→ Work to be completed
Don't include pictures. Quote the lines below from the first through the line that contains "The width and height of the screenshot is (890, 633).".

→ Source material
++++++++++++++++++++

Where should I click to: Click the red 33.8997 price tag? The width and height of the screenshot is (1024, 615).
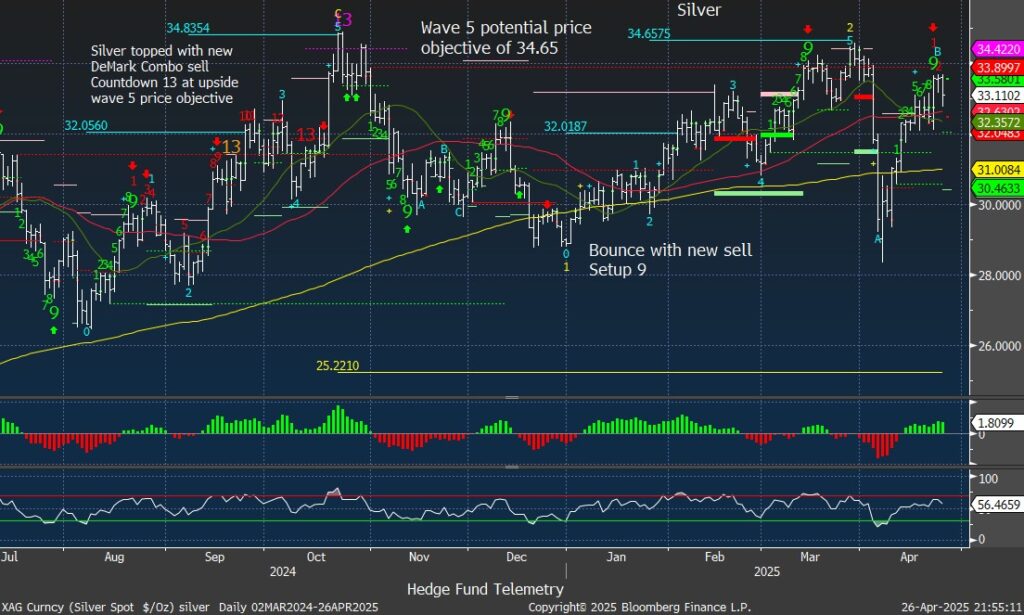[996, 64]
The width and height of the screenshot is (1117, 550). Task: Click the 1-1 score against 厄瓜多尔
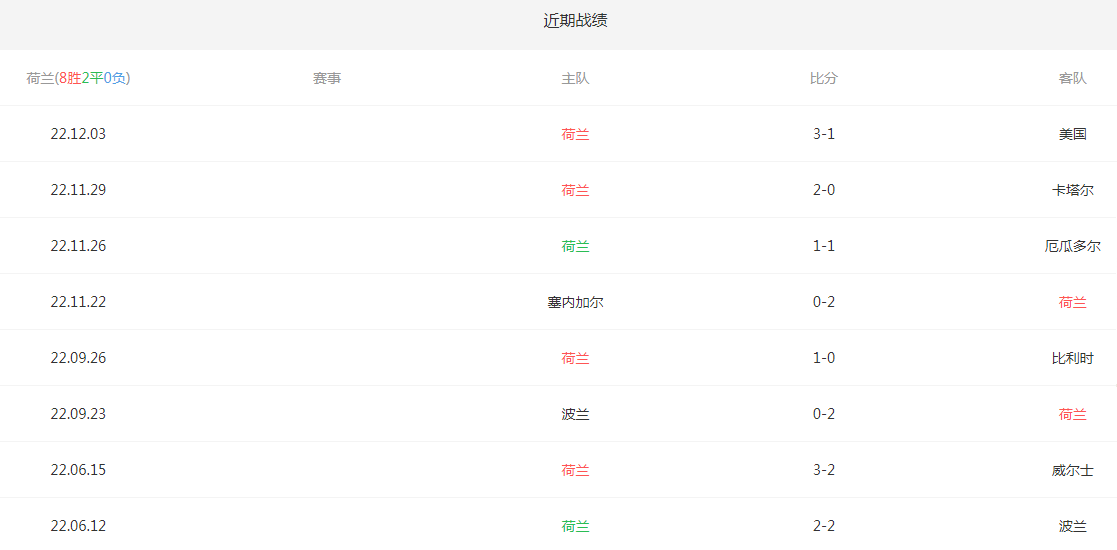823,246
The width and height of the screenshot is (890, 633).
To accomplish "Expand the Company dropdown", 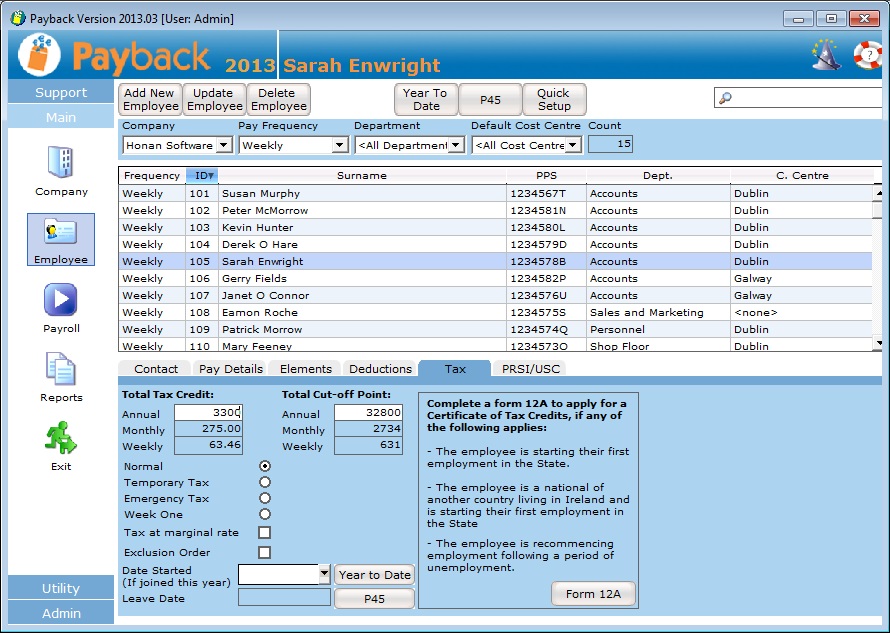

++++++++++++++++++++

→ Response for this exercise
Where should I click to: Click the red 33.8997 price tag? The width and height of the screenshot is (1024, 615).
[996, 64]
The width and height of the screenshot is (1117, 550). Task: Click the 1-1 score against 厄瓜多尔
823,246
The width and height of the screenshot is (890, 633).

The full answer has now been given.